In the same way that human beings thrive and perform their best when we eat foods that we are biologically designed to eat (ie nutrient-dense unprocessed wholefoods), we also increase cardiovascular fitness, muscle mass and fat loss when we move in the same way that our ancestors moved. And our ancestors moved in their daily life by walking, squatting, climbing, lifting heavy things, chopping and also sprinting in short intense bursts when hunting down a wild animal to kill or running for their life from a sabre-toothed tiger. They didn't run for miles and miles and hours and hours on end at the same steady pace - they would have had no need to!! This is why numerous studies have shown that long distance running (eg marathon running, endurance events, and all other conventional aerobic training) does more harm than good in the long term on all measures (esp increasing cortisol and risk of cardiovascular disease) whereas cross-training or interval training - which mimics the short bursts of intense exertions of our ancestors- improves cardiovascular fitness, muscle strength and stimulates fat loss because - like nutrient-dense foods- our genes are geared for this type of activity. So with this in mind a friend and I have started to do some sprint training at Bronte beach and park 2-3 times a week. We sprint as fast as we can for a minute then walk back to the start to get our heart rates back to resting then do it again about 8 times. It only takes 20-30 minutes, then its all done. What a time saver! What a relief that I dont have to run for an hour at a time at a constant drone like a mouse on a treadmill to make a positive impact! Exercising with others makes it more fun and motivating so if you want to join me, meet us at Bronte beach 9am-ish (after school drop off) Monday, Wednesday and Friday mornings. Its great to breathe in ocean air while exercising and we finish off with some sit ups, push ups, yoga and a swim on hot days. Sounds pretty awesome and it is! And did I mention that it's free and fun!!!
For mothers with kids in tow I know exercising can be tricky. When my kids were babies and napped more than once a day I used to walk the baby in the pram for one of their day naps so I could connect with the local community as well as getting some exercise. I also walked the kids to school (45 minutes each way) a couple times a week (one on foot or scooter, the other in the stroller)- sounds like a long time but it goes fast especially for your 6 year old who would take the opportunity to talk incessantly about Lego without drawing breath ("mum, how did we get to school so fast?!??!"). When the kids were playing at the playground I would try to do some yoga poses or stretches instead of standing or sitting there idle. I didn't care what others thought and most of the time they would probably be thinking "that's a bloody good idea, I should do the same!" When Will did swimming lessons I'd jump in the other side of the pool and tread water or do laps.

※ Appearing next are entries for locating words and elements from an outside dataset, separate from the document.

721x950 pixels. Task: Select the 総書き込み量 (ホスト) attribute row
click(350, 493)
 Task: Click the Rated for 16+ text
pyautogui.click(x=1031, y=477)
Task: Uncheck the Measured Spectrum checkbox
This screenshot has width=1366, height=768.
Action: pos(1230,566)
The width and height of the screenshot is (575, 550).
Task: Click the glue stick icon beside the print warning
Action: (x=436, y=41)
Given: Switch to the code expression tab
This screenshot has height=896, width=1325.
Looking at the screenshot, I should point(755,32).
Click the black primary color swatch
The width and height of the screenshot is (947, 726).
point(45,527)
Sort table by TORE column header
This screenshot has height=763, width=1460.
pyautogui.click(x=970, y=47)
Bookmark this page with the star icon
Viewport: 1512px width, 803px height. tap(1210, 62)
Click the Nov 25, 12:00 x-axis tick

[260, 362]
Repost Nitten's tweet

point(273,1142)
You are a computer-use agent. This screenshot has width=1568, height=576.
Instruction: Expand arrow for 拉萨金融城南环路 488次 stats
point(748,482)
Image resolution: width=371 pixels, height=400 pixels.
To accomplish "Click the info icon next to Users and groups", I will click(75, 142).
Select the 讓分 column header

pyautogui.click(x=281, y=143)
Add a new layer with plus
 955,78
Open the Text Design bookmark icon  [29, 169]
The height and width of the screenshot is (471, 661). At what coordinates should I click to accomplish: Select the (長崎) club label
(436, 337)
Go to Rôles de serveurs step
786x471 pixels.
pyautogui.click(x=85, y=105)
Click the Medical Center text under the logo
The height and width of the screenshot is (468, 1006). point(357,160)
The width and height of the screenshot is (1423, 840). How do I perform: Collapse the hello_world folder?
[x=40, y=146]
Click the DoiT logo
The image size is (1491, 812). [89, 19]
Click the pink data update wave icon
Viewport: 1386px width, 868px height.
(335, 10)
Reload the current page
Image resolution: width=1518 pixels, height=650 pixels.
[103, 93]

When playing with the kids on the floor I'd sit in a simple yoga pose (such as virasana <seen below>, feet folded back near ankles- just like kids naturally sit) . Of an evening I would sometimes put on some dance music and bop around the lounge room like a crazy lunatic taking my kids for piggy back rides around the dining table. I bought a hula hoop last year and occasionally put it to good use while watching the kids play in the garden. This brought never-ending amusement to passersby ("...there's that crazy woman again...."). And my most recent addition is a rebounder (the trampoline substitute for those of us who aren't blessed with huge back yards....I live in the Eastern suburbs of Sydney- what's a backyard?!!). Hopefully these simple ideas might spark some inspiration to squeeze in a bit of "movement while mothering". And above all else, remember that day to day functional activities (like housework, walking up and down stairs, tidying the house, walking around a shopping centre etc) count for a lot!! Simple daily life can be physcially active when mothering! And if it's not, remind yourself that its not always going to be that way. Your routine and rhythm changes as fast as the kids grow.